Pick up at the line with "Cergy [8] (27, 2153)". Write it out exactly, along with each later line through the end of the data, and nothing more.

→ **Stored items**
=== Section Start ===

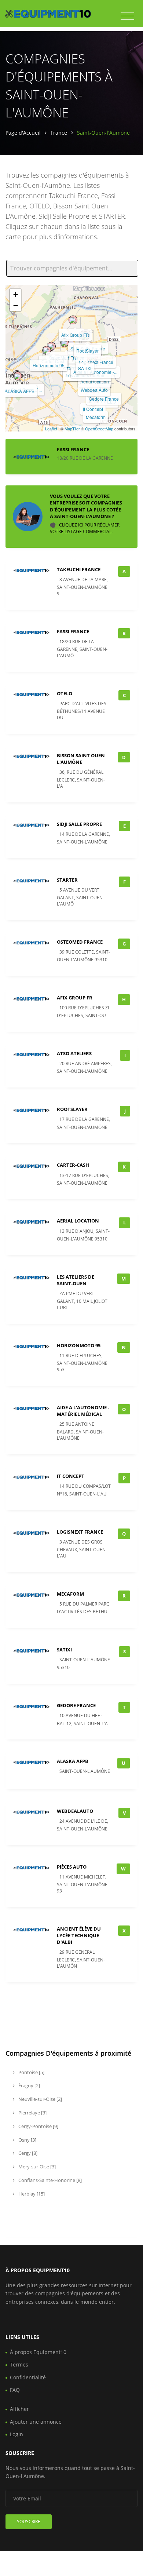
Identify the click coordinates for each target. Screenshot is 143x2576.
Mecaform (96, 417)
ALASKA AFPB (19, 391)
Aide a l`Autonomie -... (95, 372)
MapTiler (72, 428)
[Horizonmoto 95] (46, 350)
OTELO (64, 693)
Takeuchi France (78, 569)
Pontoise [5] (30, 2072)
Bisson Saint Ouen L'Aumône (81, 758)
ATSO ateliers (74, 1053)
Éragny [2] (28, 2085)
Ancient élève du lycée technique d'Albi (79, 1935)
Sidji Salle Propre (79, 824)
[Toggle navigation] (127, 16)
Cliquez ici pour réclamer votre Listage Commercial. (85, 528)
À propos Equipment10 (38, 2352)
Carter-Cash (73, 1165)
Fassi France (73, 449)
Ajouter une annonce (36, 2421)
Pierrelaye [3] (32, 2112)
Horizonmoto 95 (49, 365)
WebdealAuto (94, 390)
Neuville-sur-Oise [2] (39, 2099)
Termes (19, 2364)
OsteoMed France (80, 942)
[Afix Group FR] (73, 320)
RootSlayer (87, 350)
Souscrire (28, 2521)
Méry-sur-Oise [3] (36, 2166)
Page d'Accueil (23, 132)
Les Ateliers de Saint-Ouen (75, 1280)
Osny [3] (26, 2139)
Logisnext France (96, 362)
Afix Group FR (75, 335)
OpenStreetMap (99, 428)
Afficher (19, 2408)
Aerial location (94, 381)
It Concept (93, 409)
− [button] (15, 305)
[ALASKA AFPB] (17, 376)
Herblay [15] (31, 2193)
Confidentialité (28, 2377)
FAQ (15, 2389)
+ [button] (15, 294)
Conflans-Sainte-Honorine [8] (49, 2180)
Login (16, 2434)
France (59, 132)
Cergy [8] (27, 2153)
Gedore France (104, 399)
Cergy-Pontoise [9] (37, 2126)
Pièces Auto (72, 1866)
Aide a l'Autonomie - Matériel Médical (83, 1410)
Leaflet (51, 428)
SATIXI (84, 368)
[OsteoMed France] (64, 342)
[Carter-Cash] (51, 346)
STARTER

=== Section End ===

→ **Response to this task**
Cergy [8] (27, 2153)
Gedore France (104, 399)
Cergy-Pontoise [9] (37, 2126)
Pièces Auto (72, 1866)
Aide a l'Autonomie - Matériel Médical (83, 1410)
Leaflet (51, 428)
SATIXI (84, 368)
[OsteoMed France] (64, 342)
[Carter-Cash] (51, 346)
STARTER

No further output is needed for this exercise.